* DATASET RECORDS:

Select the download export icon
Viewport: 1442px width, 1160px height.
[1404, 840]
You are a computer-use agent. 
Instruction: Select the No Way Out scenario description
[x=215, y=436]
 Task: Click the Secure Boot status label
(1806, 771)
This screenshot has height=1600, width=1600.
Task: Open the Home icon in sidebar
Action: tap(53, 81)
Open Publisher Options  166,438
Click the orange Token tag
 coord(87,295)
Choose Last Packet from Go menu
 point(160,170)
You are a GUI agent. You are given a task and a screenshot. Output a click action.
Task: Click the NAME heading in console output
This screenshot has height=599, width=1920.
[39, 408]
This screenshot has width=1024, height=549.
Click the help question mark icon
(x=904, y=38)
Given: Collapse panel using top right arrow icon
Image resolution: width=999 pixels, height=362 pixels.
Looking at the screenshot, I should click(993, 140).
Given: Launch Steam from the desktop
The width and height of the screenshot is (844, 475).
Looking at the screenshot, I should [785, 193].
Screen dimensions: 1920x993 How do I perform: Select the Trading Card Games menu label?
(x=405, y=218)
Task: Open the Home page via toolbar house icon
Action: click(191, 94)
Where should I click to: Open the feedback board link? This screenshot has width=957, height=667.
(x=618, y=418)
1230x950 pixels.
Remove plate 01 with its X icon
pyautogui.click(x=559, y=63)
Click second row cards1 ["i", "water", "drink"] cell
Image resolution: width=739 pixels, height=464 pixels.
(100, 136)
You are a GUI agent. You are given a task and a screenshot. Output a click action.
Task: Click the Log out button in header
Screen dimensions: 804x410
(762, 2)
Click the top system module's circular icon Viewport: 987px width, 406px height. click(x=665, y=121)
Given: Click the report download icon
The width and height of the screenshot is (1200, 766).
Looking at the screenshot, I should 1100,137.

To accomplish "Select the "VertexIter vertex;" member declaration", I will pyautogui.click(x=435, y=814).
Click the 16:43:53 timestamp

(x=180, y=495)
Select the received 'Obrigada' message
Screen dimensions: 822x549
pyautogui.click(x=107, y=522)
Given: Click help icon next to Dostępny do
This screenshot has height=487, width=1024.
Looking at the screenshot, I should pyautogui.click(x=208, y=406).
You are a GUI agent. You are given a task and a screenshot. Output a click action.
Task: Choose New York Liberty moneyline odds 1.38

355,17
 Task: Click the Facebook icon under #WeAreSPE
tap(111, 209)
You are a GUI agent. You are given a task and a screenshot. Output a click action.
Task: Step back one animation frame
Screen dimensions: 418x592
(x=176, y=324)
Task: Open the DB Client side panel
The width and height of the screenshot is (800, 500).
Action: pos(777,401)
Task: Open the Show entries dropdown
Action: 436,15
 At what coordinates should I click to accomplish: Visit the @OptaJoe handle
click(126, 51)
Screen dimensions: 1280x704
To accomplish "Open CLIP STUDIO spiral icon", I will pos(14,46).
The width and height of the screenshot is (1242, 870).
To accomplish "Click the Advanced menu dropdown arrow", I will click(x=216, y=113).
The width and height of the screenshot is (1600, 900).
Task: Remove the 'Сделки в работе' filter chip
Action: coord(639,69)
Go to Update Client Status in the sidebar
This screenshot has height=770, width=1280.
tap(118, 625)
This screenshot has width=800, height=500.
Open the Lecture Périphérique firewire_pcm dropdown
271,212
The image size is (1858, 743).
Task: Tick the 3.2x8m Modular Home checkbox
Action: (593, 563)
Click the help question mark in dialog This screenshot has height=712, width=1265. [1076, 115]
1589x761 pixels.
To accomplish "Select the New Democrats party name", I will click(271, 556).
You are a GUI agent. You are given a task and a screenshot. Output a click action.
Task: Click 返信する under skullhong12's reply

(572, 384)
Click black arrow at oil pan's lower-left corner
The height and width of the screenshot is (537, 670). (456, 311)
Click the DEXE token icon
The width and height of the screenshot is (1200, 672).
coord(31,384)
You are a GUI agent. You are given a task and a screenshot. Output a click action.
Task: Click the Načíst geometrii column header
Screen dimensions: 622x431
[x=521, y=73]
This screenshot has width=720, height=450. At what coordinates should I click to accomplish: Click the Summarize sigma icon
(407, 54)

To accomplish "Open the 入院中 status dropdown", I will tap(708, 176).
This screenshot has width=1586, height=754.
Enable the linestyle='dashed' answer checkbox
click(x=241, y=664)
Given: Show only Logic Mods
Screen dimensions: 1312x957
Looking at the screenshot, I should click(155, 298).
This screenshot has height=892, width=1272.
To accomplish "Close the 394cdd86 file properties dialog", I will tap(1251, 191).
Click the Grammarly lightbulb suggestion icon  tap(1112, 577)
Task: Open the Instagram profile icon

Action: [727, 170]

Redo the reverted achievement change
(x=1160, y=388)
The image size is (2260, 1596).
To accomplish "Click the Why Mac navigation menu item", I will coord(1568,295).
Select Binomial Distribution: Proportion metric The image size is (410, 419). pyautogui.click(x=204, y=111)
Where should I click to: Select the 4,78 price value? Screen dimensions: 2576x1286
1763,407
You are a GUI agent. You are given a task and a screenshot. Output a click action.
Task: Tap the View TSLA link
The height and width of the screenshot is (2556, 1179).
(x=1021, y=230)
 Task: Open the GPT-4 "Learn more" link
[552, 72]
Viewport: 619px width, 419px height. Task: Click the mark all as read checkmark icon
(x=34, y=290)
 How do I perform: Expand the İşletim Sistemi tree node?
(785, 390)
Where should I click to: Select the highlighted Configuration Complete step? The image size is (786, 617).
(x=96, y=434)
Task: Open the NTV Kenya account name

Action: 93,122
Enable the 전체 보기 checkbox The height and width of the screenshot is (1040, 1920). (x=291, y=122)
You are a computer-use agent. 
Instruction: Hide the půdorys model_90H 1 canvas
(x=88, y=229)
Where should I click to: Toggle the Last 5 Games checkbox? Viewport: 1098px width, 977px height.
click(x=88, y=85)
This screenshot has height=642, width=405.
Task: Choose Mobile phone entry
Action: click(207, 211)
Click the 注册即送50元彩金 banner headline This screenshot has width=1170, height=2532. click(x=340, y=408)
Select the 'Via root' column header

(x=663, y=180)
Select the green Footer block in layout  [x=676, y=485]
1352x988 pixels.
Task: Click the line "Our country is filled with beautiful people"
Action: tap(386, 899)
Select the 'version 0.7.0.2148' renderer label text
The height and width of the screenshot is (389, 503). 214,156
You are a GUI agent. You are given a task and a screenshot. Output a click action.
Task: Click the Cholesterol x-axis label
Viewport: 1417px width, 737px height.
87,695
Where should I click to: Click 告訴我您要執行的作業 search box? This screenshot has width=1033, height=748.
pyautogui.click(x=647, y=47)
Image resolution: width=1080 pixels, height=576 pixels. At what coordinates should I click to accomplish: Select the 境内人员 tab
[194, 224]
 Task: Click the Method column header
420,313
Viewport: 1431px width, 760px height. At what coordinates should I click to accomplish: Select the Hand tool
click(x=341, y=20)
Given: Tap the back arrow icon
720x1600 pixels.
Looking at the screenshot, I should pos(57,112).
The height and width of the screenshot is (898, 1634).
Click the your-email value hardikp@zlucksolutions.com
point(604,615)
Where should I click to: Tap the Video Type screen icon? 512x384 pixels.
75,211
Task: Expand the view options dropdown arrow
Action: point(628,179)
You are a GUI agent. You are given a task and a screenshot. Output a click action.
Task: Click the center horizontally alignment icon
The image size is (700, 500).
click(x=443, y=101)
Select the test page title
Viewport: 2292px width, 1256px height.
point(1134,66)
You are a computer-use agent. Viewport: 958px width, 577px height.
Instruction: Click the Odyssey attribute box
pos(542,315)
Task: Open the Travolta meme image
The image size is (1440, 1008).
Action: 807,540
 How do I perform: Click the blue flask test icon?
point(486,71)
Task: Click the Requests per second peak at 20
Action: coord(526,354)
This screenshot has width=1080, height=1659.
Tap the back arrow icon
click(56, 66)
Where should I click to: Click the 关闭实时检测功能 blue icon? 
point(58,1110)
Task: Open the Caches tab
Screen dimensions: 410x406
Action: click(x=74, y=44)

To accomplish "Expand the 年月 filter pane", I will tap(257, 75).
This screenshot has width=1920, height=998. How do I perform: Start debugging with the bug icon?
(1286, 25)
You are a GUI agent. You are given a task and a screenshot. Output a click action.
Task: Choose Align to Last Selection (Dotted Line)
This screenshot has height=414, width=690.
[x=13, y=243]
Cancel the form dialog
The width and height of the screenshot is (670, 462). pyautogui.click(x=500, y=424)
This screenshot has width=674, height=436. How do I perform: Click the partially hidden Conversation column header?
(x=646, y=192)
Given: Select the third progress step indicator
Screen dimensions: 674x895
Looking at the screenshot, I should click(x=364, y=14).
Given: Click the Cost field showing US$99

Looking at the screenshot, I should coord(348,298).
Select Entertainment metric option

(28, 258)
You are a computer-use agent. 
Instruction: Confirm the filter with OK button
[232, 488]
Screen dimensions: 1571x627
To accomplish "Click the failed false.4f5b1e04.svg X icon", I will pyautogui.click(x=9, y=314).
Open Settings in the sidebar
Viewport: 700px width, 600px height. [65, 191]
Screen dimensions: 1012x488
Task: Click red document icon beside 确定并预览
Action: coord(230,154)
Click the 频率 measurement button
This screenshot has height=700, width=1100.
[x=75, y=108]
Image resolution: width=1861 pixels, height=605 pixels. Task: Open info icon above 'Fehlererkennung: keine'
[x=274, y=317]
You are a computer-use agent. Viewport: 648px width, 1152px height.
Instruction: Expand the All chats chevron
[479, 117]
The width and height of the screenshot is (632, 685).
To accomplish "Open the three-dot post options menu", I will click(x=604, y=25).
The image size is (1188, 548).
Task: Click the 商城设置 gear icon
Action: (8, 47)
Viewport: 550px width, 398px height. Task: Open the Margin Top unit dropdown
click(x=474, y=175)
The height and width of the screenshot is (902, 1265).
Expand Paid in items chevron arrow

* EXERCISE DETAILS: Give back, word for word, only the lines above from the line holding "Select the green" to the line holding "Task: Click the center", both included.

* SOLUTION TO THIS TASK:
Select the green Footer block in layout  [x=676, y=485]
1352x988 pixels.
Task: Click the line "Our country is filled with beautiful people"
Action: tap(386, 899)
Select the 'version 0.7.0.2148' renderer label text
The height and width of the screenshot is (389, 503). 214,156
You are a GUI agent. You are given a task and a screenshot. Output a click action.
Task: Click the Cholesterol x-axis label
Viewport: 1417px width, 737px height.
87,695
Where should I click to: Click 告訴我您要執行的作業 search box? This screenshot has width=1033, height=748.
pyautogui.click(x=647, y=47)
Image resolution: width=1080 pixels, height=576 pixels. At what coordinates should I click to accomplish: Select the 境内人员 tab
[194, 224]
 Task: Click the Method column header
420,313
Viewport: 1431px width, 760px height. At what coordinates should I click to accomplish: Select the Hand tool
click(x=341, y=20)
Given: Tap the back arrow icon
720x1600 pixels.
Looking at the screenshot, I should pos(57,112).
The height and width of the screenshot is (898, 1634).
Click the your-email value hardikp@zlucksolutions.com
point(604,615)
Where should I click to: Tap the Video Type screen icon? 512x384 pixels.
75,211
Task: Expand the view options dropdown arrow
Action: point(628,179)
You are a GUI agent. You are given a task and a screenshot. Output a click action.
Task: Click the center horizontally alignment icon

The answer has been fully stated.